A montadora de carros alemã Volkswagen concordou em impedir que seus servidores parem de enviar e-mails aos Blackberrys de seus funcionários durante suas folgas.

A empresa disse que adotou a medida depois de receber reclamações de que a vida profissional de seus empregados estava interferindo na pessoal.

A restrição se aplica a funcionários que trabalhem na Alemanha e estejam sob contratos negociados por sindicato.

Defensores dos empregados afirmam que a medida não é aplicável a todas as empresas do grupo.

"Nós confirmamos que existe este acordo entre a VW e o conselho de trabalhadores da empresa", disse a montadora em um comunicado, sem entrar em detalhes.

Pelo acordo, os servidores pararão de enviar e-mails 30 minutos depois dos turnos dos empregados, sendo reiniciados 30 minutos antes que eles comecem a trabalhar em respeito ao período de tempo em que não estiverem trabalhando.

A medida não se aplica aos gestores da Volkswagen.

"O acordo foi recebido muito positivamente", disse Heinz-Joachim Thus, que integra o conselho de trabalhadores da empresa, ao jornal Wolfsburger Allgemeine.

Tempo livre

A medida ocorre depois que o executivo-chefe da multinacional de tecnologia da informação Atos, Thierry Breton, resolveu banir e-mails corporativos na empresa, com a justificativa de que seus funcionários gastavam muito tempo de suas vidas com mensagens inúteis de trabalho, tanto no escritório quanto em casa.

No mês passado, a fabricante de produtos de limpeza e higiene alemã Henkel também declarou uma "anistia" a seus funcionários entre o Natal e o ano-novo, dizendo que e-mails internos devem ser enviados somente em casos de emergência.

Analistas de negócios dizem que essas medidas refletem a conscientização das empresas a respeito de um problema.

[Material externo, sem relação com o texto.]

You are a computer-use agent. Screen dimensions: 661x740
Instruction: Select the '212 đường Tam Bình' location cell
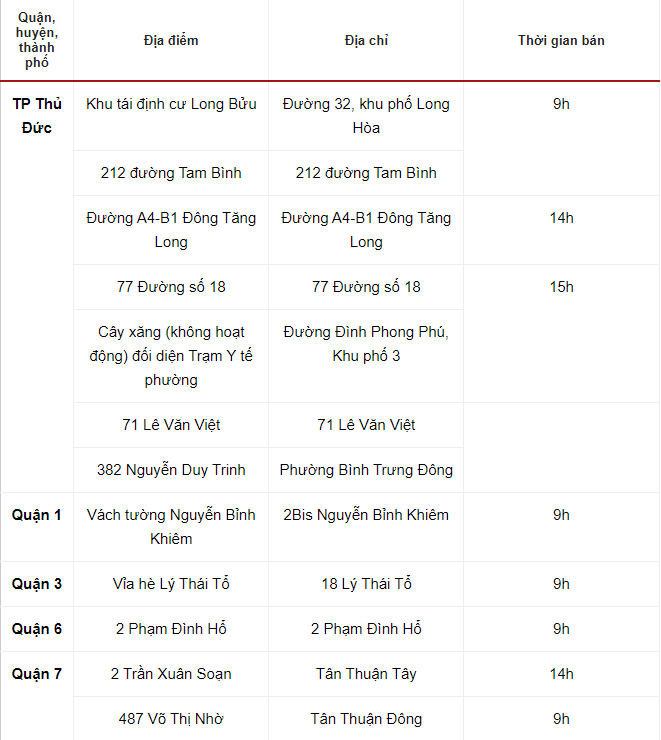pos(171,173)
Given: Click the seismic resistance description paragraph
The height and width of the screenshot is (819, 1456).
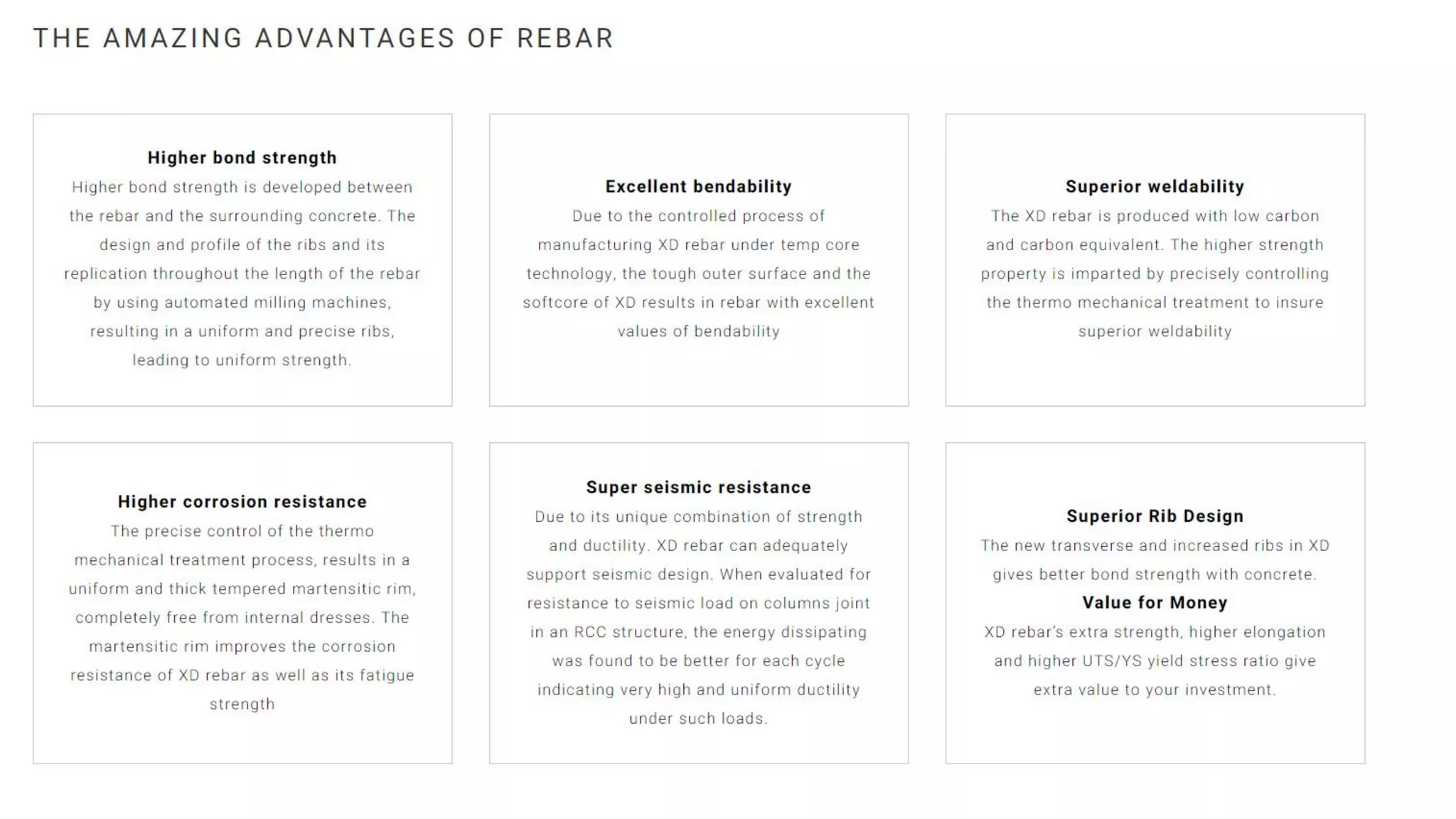Looking at the screenshot, I should pos(699,617).
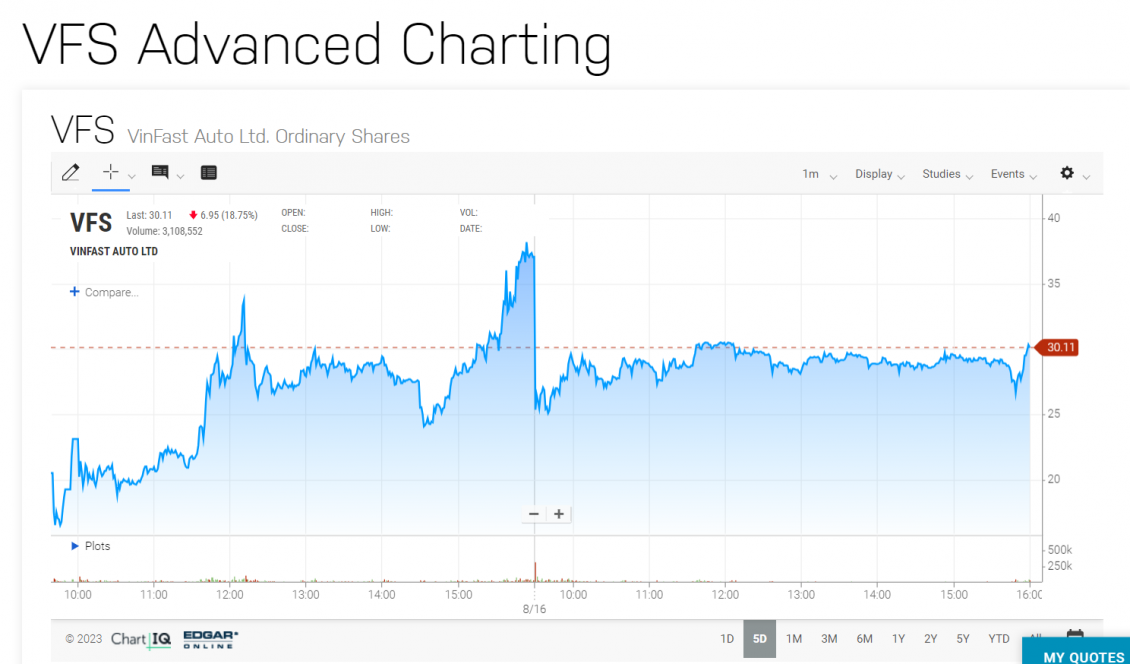Select the 6M time range
The height and width of the screenshot is (664, 1130).
point(864,639)
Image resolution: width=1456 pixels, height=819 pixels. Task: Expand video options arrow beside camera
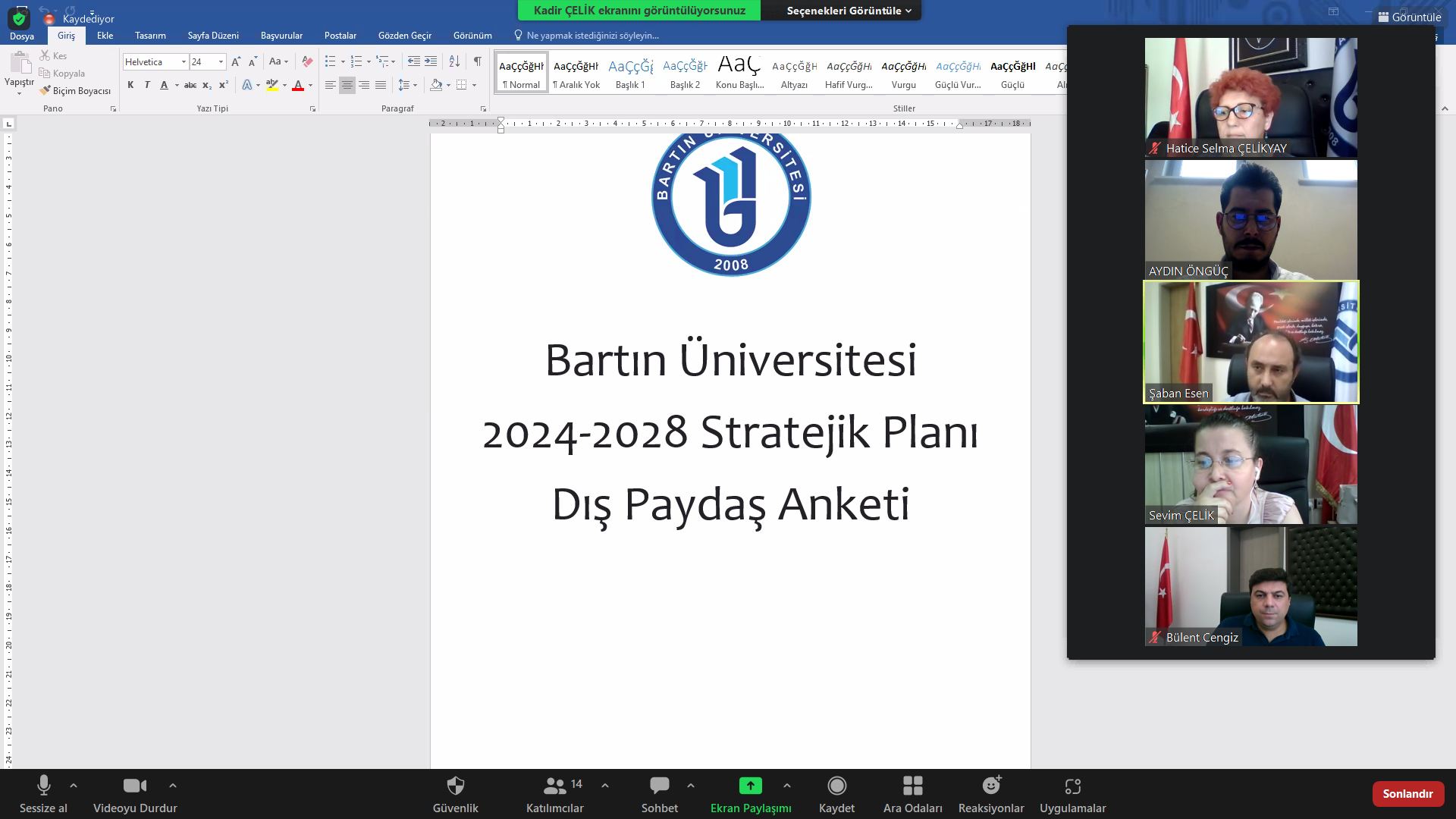pos(173,786)
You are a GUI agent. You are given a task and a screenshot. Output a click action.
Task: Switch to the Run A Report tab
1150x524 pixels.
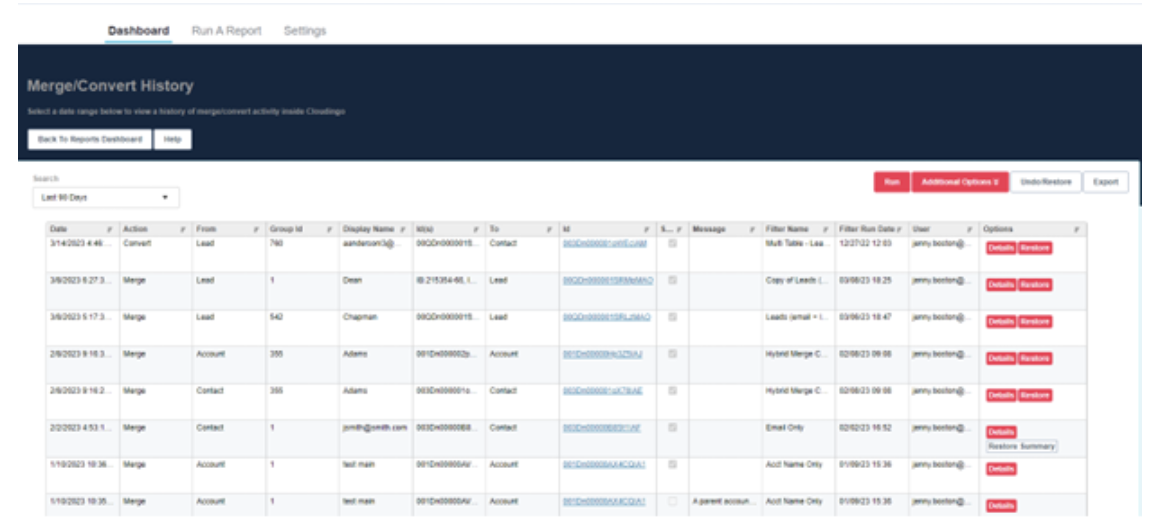pyautogui.click(x=226, y=31)
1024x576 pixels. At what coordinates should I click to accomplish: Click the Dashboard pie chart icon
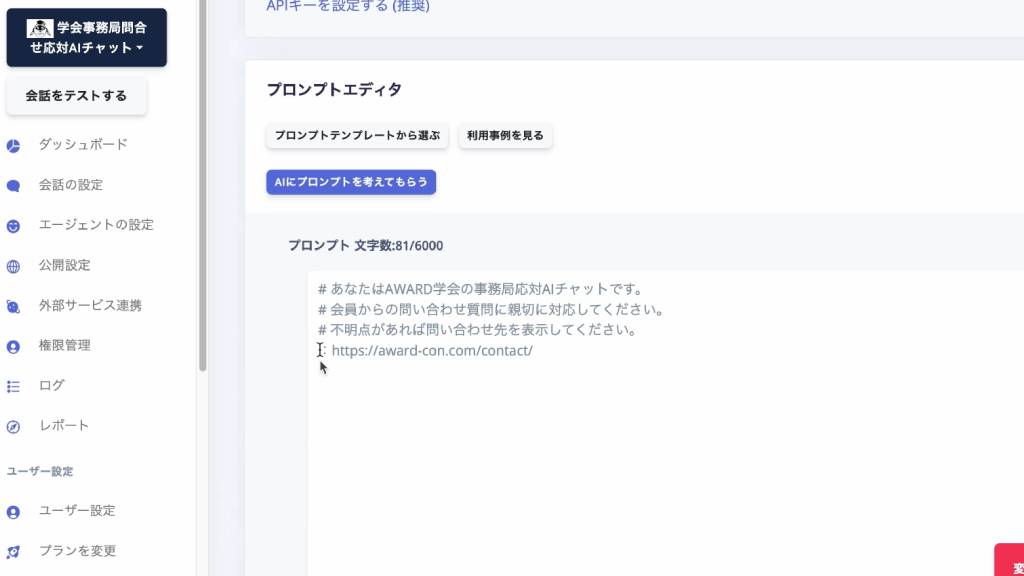tap(14, 145)
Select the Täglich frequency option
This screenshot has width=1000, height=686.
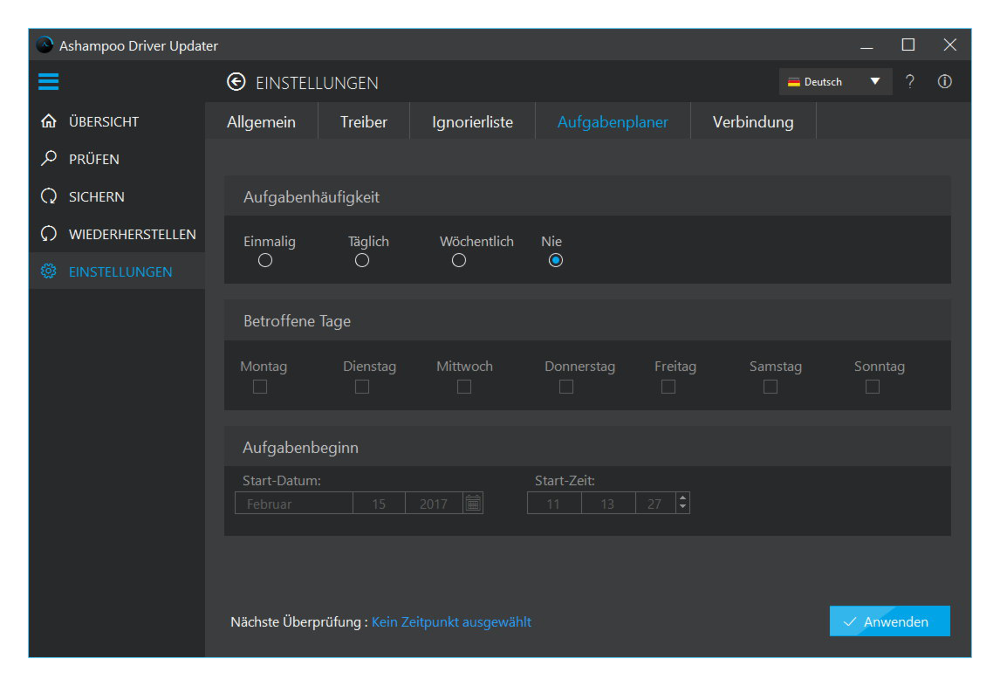click(x=362, y=260)
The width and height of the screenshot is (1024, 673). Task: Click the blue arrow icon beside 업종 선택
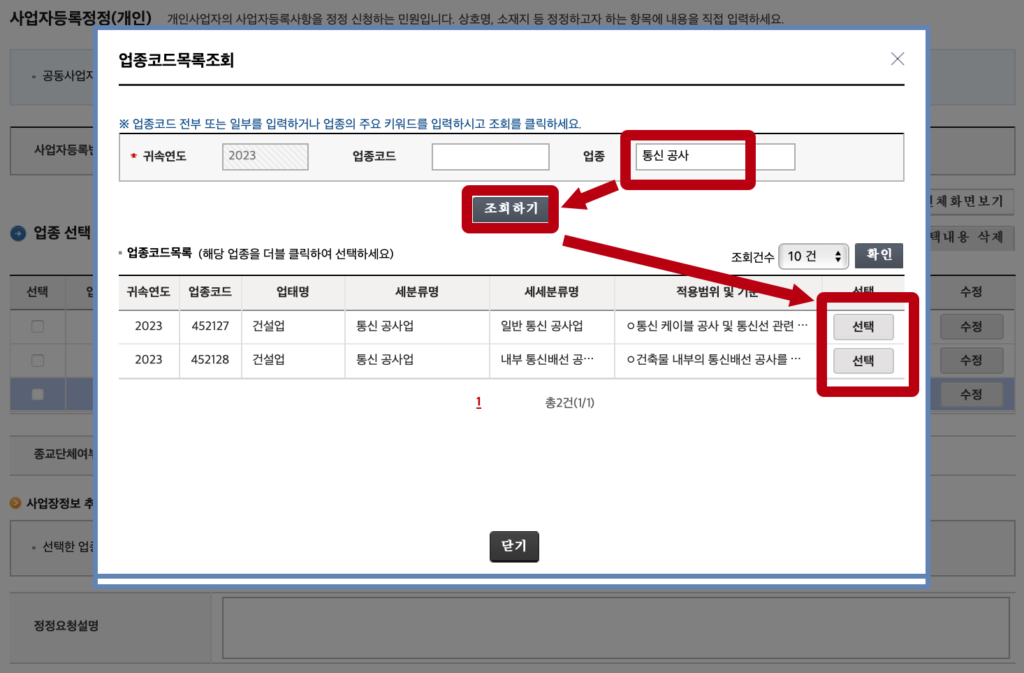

"É ruim para a performance individual do trabalhador estar online e disponível 24 horas por dia, sete dias na semana. É preciso ter períodos de baixa, é preciso ter períodos nos quais se possa refletir de verdade sobre algo sem precisar instantaneamente ter uma reação", diz Will Hutton, da consultoria The Work Foundation.

"Em segundo lugar, isto tem um impacto ruim sobre o bem-estar do indivíduo. Acho que as pessoas devem ter em mente, com clareza, a linha que divide o trabalho e o não-trabalho", afirma Hutton.

"Então posso ver porque algumas empresas estão tomando esta atitude. O problema é que uma resposta universal para isto é impossível, mas certamente nós devemos ter a capacidade de optar por não participar disso."

Consultas

Autoridades sindicais do Reino Unido alertam às empresas para que evitem repetir a medida da Volkswagen sem realizar consultas prévias.

"A questão dos trabalhadores usando Blackberrys, computadores e outros aparelhos fora do período de trabalho e durante o período de descanso é crescente e que precisa ser administrada, pois ela pode ser uma fonte de estresse", afirma o secretário-geral da central sindical TUC.

"No entanto, outras organizações necessitarão de soluções diferentes, e o que funciona na VW pode não funcionar em outros lugares", diz.

"Por trabalhar em parceria com o sindicato, a política da Volkswagen terá o apoio de todos os seus funcionários. Quando os empregados simplesmente apresentam políticas próprias, por mais bem intencionadas que elas sejam, elas dificilmente terão sucesso."